Speaker 2 (16:39): Absolutely. We had a client, so I’ve created these bootcamps, and a client went through the bootcamp. They went after four people that had already said no to their services. It was a hard, no, I’m definitely not interested. And then he led with an education to those four. After he gave the presentation of an education, he closed $8.4 million worth of sales in just six weeks. Six weeks, and the average sales rep would sell 8 million in an entire year. He did it in six weeks. He targeted his dream. He only needed four, dream four to generate 8.4 million.

Speaker 1 (17:17): So one of the challenges, you kind of alluded to this, we’re so focused on digital right now, you have yourselves firmly in what you’re calling old school processes, but they really, in some ways, some of the old school processes are working better than ever. They

Speaker 2 (17:36): Absolutely, I mean, take what I just did at trade shows, it’s shocking how many people at trade shows have no idea how to have a face-to-face conversation. I’d walk up to a booth and 90% of them had no idea how to start asking questions. I’d ask, what do you do? And they have no idea. They look starstruck. Like What? You’re talking to me in real life? I don’t know what to do. It’s so bizarre how we’ve lost the frameworks and the basic foundational principles. Everyone thought, oh, a billboard. Yeah, that’s brilliant. But then I also had a QR code there so that I could collect people that were taking pictures. Anyways, the first few days they were taking pictures of me.

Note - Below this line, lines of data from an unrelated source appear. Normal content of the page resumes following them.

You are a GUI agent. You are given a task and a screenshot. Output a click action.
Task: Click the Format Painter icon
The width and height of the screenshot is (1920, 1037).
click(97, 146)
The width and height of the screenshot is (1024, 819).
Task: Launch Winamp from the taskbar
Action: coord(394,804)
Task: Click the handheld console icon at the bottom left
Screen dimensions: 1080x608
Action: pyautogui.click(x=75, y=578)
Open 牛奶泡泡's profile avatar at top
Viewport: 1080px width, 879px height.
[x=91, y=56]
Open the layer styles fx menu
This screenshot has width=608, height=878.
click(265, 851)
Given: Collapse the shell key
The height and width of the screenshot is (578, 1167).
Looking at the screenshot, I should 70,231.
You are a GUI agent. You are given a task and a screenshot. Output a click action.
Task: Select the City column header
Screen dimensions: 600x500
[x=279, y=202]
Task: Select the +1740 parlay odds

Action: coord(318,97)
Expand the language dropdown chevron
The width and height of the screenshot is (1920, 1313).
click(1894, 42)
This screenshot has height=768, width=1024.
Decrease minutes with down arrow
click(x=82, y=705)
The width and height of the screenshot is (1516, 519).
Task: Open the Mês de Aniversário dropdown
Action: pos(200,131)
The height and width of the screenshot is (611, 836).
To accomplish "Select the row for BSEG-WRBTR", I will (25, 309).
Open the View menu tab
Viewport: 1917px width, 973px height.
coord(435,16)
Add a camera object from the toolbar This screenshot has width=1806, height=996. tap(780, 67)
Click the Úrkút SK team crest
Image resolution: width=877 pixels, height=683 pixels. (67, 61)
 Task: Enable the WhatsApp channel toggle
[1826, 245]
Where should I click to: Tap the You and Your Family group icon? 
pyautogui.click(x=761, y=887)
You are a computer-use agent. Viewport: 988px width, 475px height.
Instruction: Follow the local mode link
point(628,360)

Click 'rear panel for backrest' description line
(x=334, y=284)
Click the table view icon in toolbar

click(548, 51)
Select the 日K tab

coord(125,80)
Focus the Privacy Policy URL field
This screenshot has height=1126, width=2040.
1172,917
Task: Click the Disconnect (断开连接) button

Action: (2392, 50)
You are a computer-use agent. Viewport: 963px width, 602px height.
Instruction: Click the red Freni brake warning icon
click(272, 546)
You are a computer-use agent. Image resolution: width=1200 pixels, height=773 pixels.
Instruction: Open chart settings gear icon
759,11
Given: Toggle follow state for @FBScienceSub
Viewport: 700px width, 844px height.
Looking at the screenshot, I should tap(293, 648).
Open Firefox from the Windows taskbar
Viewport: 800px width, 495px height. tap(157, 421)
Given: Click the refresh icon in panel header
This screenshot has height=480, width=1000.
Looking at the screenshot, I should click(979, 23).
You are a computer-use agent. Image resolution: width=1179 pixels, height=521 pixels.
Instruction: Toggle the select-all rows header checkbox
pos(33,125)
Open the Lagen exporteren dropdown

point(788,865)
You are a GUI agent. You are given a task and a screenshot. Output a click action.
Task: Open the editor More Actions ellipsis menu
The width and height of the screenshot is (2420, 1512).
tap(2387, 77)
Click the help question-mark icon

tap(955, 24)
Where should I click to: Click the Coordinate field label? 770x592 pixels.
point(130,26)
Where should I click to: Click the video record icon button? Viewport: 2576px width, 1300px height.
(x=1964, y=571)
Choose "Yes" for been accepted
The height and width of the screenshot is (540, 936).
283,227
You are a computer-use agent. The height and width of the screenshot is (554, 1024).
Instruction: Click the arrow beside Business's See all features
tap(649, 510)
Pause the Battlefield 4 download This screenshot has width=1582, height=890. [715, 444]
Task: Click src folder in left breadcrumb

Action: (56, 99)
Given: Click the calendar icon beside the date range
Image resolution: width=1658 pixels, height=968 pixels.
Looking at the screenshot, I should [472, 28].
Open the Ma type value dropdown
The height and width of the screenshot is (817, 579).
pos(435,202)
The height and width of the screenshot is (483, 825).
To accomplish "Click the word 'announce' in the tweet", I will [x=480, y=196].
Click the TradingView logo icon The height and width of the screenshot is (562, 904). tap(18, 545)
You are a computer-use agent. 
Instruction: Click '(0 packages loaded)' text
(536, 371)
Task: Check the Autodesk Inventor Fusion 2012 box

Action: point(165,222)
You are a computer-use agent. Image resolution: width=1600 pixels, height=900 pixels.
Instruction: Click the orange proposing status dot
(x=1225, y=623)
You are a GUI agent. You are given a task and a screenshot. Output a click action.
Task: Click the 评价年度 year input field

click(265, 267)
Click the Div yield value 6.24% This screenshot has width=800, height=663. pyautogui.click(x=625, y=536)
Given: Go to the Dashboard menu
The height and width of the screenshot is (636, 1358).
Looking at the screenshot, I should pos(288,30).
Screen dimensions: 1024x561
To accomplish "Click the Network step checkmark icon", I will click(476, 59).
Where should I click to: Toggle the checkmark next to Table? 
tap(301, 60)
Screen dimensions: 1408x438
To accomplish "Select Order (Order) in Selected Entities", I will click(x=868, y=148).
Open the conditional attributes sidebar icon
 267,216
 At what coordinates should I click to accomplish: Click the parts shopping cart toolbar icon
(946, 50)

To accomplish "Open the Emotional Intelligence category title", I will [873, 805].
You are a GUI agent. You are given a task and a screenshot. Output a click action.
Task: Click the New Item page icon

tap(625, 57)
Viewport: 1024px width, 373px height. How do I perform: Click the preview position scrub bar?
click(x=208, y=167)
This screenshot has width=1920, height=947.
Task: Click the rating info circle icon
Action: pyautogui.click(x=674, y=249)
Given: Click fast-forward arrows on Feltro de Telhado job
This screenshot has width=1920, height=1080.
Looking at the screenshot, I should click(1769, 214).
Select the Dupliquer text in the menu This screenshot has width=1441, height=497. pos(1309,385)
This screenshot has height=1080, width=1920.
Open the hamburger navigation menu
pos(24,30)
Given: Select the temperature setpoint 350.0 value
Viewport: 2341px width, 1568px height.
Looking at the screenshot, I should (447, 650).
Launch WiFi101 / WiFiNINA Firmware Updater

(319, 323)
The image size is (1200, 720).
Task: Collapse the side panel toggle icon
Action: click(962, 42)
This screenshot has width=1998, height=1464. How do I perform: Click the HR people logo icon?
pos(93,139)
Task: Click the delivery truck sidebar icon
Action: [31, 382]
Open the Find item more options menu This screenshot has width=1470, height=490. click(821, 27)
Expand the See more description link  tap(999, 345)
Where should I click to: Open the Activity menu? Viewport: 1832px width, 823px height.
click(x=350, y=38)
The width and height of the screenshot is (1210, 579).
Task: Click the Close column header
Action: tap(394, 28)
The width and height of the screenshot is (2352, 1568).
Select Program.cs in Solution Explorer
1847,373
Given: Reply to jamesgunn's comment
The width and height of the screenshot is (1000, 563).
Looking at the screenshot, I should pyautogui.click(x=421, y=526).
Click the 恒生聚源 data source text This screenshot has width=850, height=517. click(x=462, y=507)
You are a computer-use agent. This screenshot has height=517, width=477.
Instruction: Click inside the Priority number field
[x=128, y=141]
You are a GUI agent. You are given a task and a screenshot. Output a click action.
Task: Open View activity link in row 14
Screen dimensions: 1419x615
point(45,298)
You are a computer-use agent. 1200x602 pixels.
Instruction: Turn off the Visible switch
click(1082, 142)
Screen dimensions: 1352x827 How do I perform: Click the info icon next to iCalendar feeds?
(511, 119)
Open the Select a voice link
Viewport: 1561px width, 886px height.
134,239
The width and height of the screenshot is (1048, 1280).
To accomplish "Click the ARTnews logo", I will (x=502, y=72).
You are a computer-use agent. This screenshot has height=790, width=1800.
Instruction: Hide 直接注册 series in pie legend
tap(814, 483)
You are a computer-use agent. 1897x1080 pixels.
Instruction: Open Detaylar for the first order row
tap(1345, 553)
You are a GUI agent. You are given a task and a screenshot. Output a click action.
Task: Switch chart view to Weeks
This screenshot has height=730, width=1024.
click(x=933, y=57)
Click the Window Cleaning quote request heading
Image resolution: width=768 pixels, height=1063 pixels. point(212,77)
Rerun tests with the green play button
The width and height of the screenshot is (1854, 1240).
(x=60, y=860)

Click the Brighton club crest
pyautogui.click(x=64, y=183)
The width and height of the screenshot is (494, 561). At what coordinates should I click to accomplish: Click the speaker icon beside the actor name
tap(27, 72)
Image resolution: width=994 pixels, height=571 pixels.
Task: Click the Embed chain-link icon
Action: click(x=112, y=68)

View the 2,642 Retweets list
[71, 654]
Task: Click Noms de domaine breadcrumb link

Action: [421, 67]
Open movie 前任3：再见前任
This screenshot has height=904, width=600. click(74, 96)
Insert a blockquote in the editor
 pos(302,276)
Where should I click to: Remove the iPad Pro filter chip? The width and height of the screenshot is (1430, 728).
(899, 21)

They thought it was hysterical, but then they didn’t realize that now I’m converting them because they’re clicking on that I’m getting their email, and then they’re buying.

(18:25): So it’s blending of the two. My funnel online got me the sales, but me walking around with a four foot billboard on my back in a trade show got the attention and the press, and now I’ve taken video that I got from influencers in the space that were recording me. They thought it was hilarious. And I’m using that in my ads and I’m repurposing it. So there’s so many different ways that I think in person too. I was just at a mastermind with Grant Cardone two weeks ago, and there were 80 people in the room, all of which would’ve loved to talk to Grant Cardone. He walked out of the room and nobody followed him. And I’m looking around the room going, are you kidding me? That’s a billionaire. I’d love to talk to Grant Cardone. Why not? So I run out there and I start to have a dialogue with him. It’s as if we only can communicate through a text or in a social media aspect. He was right there live and breathing, and I handed him the book and I said, you should watch Dear Dad. It’ll make you cry. I’ll send you a book. And he’s like, I will definitely cry from that. I’m sure I will. I love that. Thank you,

Speaker 1 (19:26): Amanda. Thanks for dropping by the Duct Tape Marketing Podcast. Tell people where they can find all the work that you’re doing and certainly get a copy of the new book or the revised, updated, fully updated book.

Speaker 2 (19:37): Yes. Ultimate sales is where everybody can pick up the book. It’ll give you a bunch of extra bonuses that you wouldn’t get on Amazon. And then if you want to online, I’m a lot of different places, but I spend more of my time on Instagram. My name Amanda Holmes was taken, so I’d use my salsa name Manita Holmes, so you can find me on Instagram at Amanita

Speaker 1 (19:59): Homes. Alright, awesome. Well, great having you back on the show again, and hopefully we’ll run into you again. One of these days out there on the road.